> Work instruction: Write the next part of the commentary on the first imported Ebola case in the United States, picking up where it stops.

> Supplied passage:

Monica Green: The identification last week of the first imported case of Ebola into the United States is a turning point.
The identification last week of the first imported case of Ebola into
the United States is a turning point in the history of this newly
emerging human disease.
Yes, the spread outside of Africa has been
predicted for some time. The worldwide interconnections created by
commercial airline travel have made rapid spread of disease possible for
the past half-century.
And
yes, there will be many specific ramifications of this case in Dallas
as the U.S. population learns the concept of "contact tracing" and
implements the protocols of isolation and infection control.
But the bigger lesson we should be learning is that there is no "us vs. them" in this.
All
human diseases — from malaria to smallpox to cholera to HIV/AIDS —
started out as local outbreaks. Some diseases have had thousands of
years to achieve their global dissemination. Others, like HIV/AIDS and
SARS (Severe Acute Respiratory Syndrome, which broke out in 2002-03),
needed only a few decades or, in the case of SARS, weeks to achieve that
global spread.
But they all grew into global diseases for the
same fundamental reason: Communication, connecting with our families and
trading partners, is what makes us human.
Likewise, tending to
our sick loved ones and caring for our dead make us human. Thomas E.

> Study material:
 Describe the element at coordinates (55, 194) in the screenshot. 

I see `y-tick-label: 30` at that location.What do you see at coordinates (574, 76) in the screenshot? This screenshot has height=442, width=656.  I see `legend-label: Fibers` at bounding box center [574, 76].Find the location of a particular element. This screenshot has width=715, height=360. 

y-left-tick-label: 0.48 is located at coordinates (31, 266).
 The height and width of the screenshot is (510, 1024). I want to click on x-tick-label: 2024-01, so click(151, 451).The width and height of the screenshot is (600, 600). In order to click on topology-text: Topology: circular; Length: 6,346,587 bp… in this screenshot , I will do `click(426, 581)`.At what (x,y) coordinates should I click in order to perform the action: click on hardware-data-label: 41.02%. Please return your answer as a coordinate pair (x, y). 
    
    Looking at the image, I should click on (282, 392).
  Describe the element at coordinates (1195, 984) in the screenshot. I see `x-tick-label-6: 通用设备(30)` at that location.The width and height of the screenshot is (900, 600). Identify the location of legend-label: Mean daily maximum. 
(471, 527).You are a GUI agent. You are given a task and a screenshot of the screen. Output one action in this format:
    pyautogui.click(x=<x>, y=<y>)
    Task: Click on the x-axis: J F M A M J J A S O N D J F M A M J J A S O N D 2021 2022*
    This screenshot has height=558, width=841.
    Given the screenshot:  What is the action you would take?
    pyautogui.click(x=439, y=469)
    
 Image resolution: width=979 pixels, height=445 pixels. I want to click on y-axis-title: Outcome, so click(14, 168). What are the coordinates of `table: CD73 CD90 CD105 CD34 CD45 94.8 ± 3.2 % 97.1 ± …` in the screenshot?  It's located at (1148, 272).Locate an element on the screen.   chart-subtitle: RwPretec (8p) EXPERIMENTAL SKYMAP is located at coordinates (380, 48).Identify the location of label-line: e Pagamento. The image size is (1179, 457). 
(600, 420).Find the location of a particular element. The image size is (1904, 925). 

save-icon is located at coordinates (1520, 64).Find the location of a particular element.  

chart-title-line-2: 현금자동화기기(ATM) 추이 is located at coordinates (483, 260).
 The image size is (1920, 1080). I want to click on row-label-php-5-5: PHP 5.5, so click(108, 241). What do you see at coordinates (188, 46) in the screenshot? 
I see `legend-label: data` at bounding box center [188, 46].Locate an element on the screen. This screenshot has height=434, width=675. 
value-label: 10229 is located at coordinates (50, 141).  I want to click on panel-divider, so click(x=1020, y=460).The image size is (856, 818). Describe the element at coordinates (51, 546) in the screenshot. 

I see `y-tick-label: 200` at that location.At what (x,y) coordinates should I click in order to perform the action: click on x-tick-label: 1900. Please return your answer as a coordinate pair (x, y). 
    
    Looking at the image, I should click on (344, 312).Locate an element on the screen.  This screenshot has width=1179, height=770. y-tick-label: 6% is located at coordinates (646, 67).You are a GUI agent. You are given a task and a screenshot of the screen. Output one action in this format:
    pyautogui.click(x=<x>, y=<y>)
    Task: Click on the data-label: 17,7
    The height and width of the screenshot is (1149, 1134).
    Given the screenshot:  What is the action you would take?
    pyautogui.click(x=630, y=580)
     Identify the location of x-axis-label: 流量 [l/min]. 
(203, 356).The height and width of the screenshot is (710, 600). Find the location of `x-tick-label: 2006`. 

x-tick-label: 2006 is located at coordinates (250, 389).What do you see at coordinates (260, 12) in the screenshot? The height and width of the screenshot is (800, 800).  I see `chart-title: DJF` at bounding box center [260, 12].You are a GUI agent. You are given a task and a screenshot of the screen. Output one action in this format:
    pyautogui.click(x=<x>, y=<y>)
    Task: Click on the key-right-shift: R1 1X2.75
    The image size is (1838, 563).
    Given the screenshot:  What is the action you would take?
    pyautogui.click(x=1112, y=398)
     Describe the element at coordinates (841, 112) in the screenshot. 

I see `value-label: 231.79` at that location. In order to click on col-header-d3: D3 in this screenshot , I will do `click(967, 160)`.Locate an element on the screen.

> Written response:
Duncan, who struggles for his life now in a Dallas hospital, seems to
have been infected for no other reason than, out of compassion, he
attempted to aid a neighbor.
We have tremendously powerful science
to aid in the development of vaccines and therapies for Ebola. And we
have skilled and brave health-care workers and public-health
investigators to track the disease and treat those afflicted. We need
more of all of them. But we also need to pause and reflect that
communicable diseases thrive because we are a species of communication
and connection.
Communicating and connecting has its dangers. But
it is also what has allowed us to meet the challenges of disease in the
past. We will do so again.
Monica H. Green is a history
professor at Arizona State University. She specializes in the global
history of health, including the history of the Black Death.